Abstract

Hydrogen, nitrogen, oxygen, cesium, and rubidium undergo nonmetal–metal (NMM) transitions in the degenerate warm fluid phase. It is quite likely that all these fluids are monatomic or very nearly so. For N, O, and H, these NMM transitions occur under quasi-isentropic compression to ∼100 GPa (1 Mbar) pressures and densities of ∼10 times initial liquid density in the case of H. These conditions were achieved with a two-stage gun. In the cases of Cs and Rb, these transitions occur at only ∼0.01 GPa in the expanded fluid at 2000 K. These NMM transitions are Mott transitions. The values of the minimum metallic conductivities are essentially the same for all five because minimum metallic conductivity depends weakly on density of metallization and number of conduction electrons per atom.
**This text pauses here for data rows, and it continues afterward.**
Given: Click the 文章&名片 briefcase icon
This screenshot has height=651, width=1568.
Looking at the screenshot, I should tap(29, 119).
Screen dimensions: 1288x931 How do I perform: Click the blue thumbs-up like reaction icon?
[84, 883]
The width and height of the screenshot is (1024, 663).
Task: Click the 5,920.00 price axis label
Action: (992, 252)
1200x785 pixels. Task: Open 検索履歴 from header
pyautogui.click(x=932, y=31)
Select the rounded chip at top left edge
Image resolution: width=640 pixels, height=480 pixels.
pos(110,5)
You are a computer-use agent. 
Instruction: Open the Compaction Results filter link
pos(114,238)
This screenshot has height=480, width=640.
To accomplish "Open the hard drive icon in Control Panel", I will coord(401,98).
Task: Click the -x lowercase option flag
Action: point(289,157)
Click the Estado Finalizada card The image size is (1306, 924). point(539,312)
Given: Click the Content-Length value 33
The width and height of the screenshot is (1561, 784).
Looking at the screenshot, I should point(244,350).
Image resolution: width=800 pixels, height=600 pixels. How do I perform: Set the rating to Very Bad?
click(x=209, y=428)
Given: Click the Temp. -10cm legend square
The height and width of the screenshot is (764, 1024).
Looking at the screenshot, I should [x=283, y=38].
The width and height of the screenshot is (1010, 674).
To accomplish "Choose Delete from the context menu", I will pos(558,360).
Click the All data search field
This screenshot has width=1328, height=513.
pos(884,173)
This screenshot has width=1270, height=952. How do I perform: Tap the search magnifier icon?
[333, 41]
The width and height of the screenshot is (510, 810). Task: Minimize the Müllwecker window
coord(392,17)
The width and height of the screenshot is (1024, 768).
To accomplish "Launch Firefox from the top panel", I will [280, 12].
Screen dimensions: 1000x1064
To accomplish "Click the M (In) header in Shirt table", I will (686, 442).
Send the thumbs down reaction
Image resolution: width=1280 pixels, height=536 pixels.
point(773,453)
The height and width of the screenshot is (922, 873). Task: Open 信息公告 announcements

In contrast, the density dependences of the semiconductivities are very different. In the spirit of Mott, quantum mechanical wave functions of the free atoms are used to estimate the densities at which semiconductivies are appreciable. The radial extents of the charge-density distributions are well correlated with the Mott-scaled density dependences of the semiconductivities. These radial extents depend on the degree to which the filled-electron core screens the valence electron(s) from the nuclear Coulomb force. This simple picture gives a qualitative explanation for the density dependences of the semiconductivities of all five and for the Herzfeld criterion, which predates quantum mechanics.